En fait, la politique de la santé en France à créer des bastions. Ils y a le bastion des CHU, ils sont en contact avec les ARS, dont ils partagent des personnels gestionnaires aux carrières entremêlées. Ils démontreront qu'ils ont pas mal de partis-pris, d'où l'affaire des masques dont ils pensent qu'ils ne sont pas utiles dans ce type d'épidémie, alors qu'on est en train de démontrer que le Sars-Cov-2 est véhiculé par des aérosols dans l'air, mais peut-être même par voie aérienne, tout court. On trouve encore des interventions de "grands pontes" qui déclarent que les masques sont inutiles et qu'ils servent juste à rassurer les gens. Voire même qu'ils pourraient être plus dangereux. Mais, ce monde des CHU et l'ARS ne s'aiment pas parce que les seconds ne cessent de réduire les budgets des premiers au nom de la rigueur budgétaire.
Ensuite, il y a les cliniques privées, qui ont réussies a accaparer les opérations les plus rentables, mais auxquelles les ARS demandent de suspendre tout cela et de se préparer pour la suite ... Suite qui ne viendra pas, car même dans les régions les plus impactées, les ARS préfèreront envoyés des malades dans des CHUs de régions moins impactées, plutôt que de leurs faire traverser la rue pour aller dans la clinique voisine où le personnel passe son temps à se tourner les pouces. Il y a, ensuite, la médecine de ville. Elle est sensée être la ligne de première défense, mais en même temps on incite les gens à téléphoner aux numéros d'urgences dédiés, et de nombreux médecins regarderont tristement leurs salles d'attentes vides, alors qu'ils auraient pu être utiles pour les premiers diagnostics et les premiers tris.
Puis, il y a tous les auxiliaires de santé. Les pompiers qui constatent que les centre 15 sont débordés, alors qu'ils ont du personnel qui pourrait les assister. Les ambulanciers sur-sollicités, alors qu'ils n'ont pas les EPIs nécessaires. Les infirmières qu'on envoie suivre des malades avec une paire de gants par jour et pas de sur-blouses...
Alors, madame Bachelot a raison, ce n'était pas à l’État de fournir des masques, des équipements de protection. Chaque cabinet médical, chaque clinique aurait dû avoir des stocks prêts en cas d'épidémie. Pour réaliser des économies, la plupart ont préférés ne pas faire de dépenses considérées comme inutiles... Le rôle de l’état, et donc des ARS était de s'assurer, en amont, que ces stockes existent et soient opérationnels.
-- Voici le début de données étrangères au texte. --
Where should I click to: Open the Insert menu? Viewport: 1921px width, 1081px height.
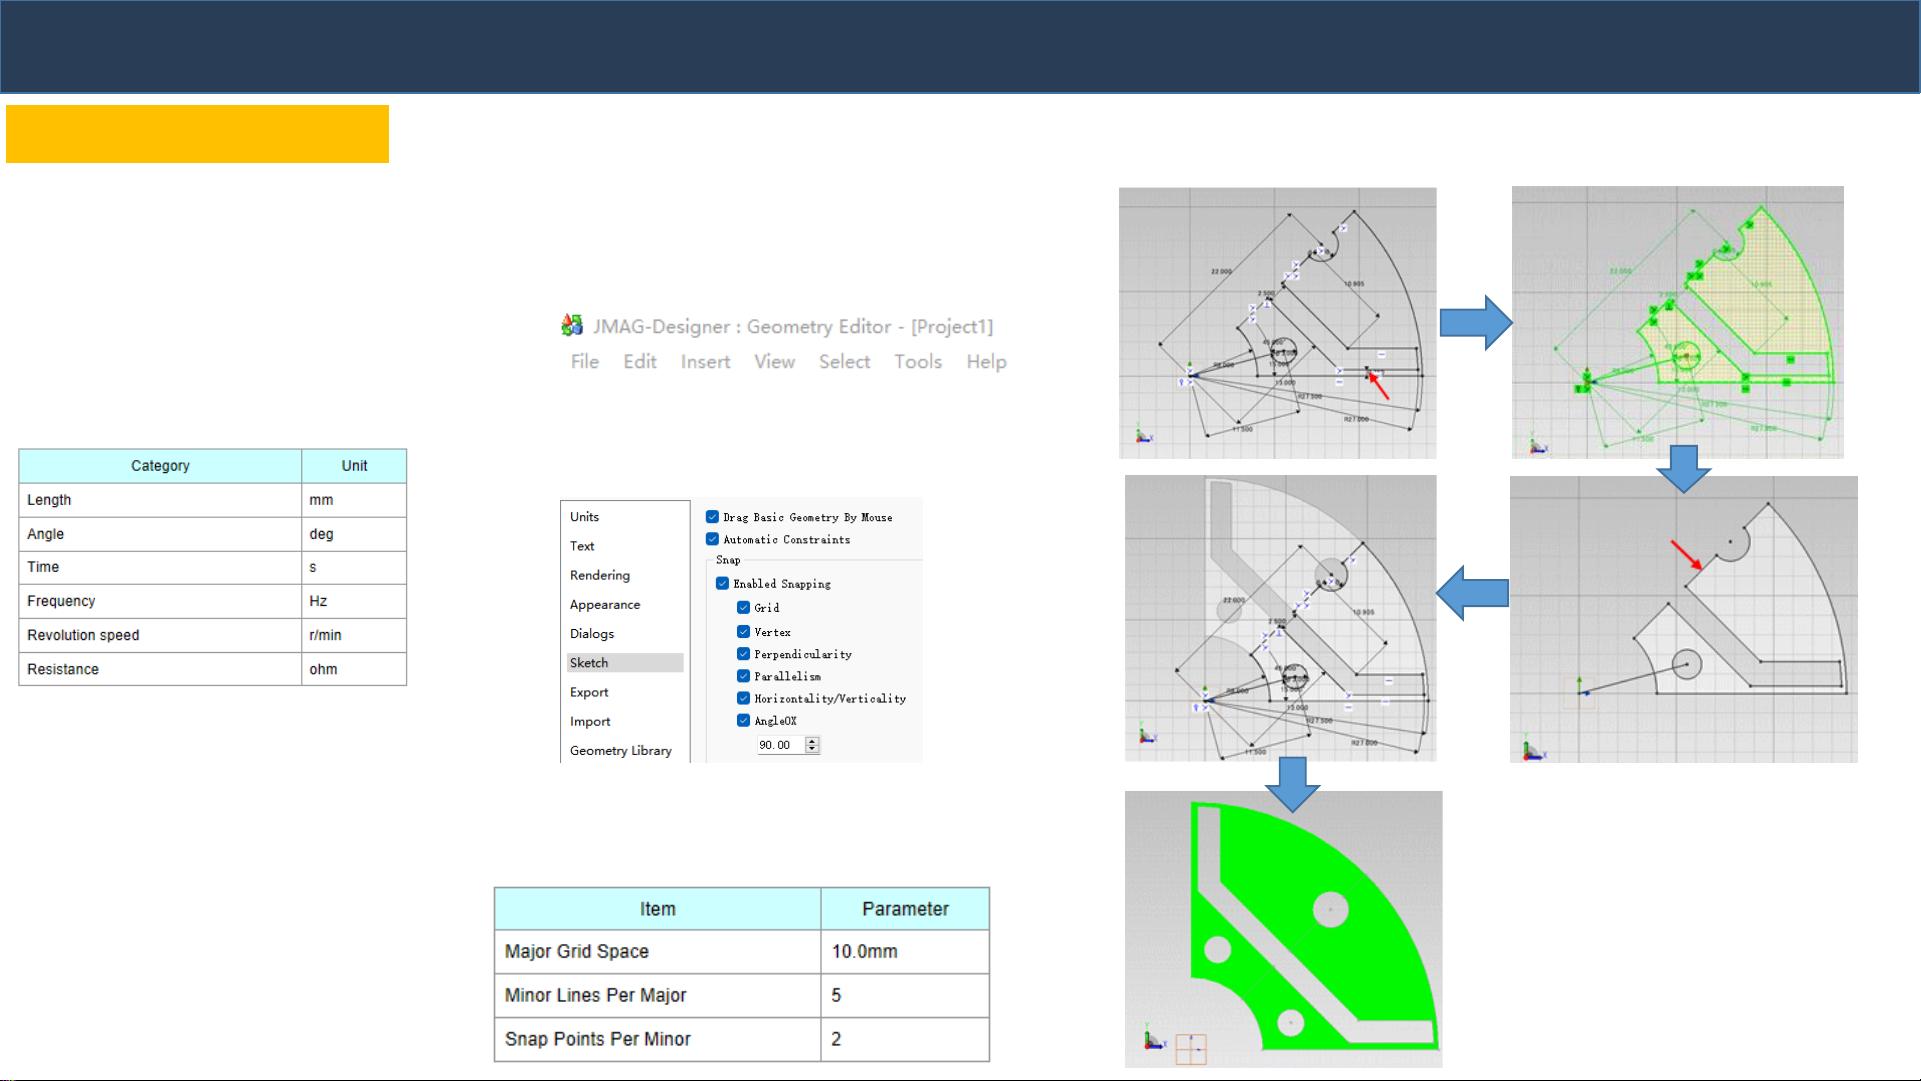(705, 362)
Mais, on a préféré laisser-faire pour ne pas semer d'émois inutiles auprès de groupes qui savent utiliser leur poids électoral, de nombreux députés et sénateurs sont aussi médecins ou pharmaciens.
Pendant la crise, les membres de l'ARS, en bon gestionnaires ont tenus des comptabilités précises. Là, où il aurait fallu des gens qui dirigent des opérations et qui gèrent la ou les crises. Le problème est que durant "une guerre", il est très difficile de réformer une armée surtout lorsqu'elle est déjà sur le champ de bataille. Bref, les pompiers ont raison sur le point principal : en France nous n'avons pas de service spécialisé pour gérer des crises de grande ampleur. Nous ne sommes pas les seuls dans ce cas, d'autres le découvrent ou vont le découvrir.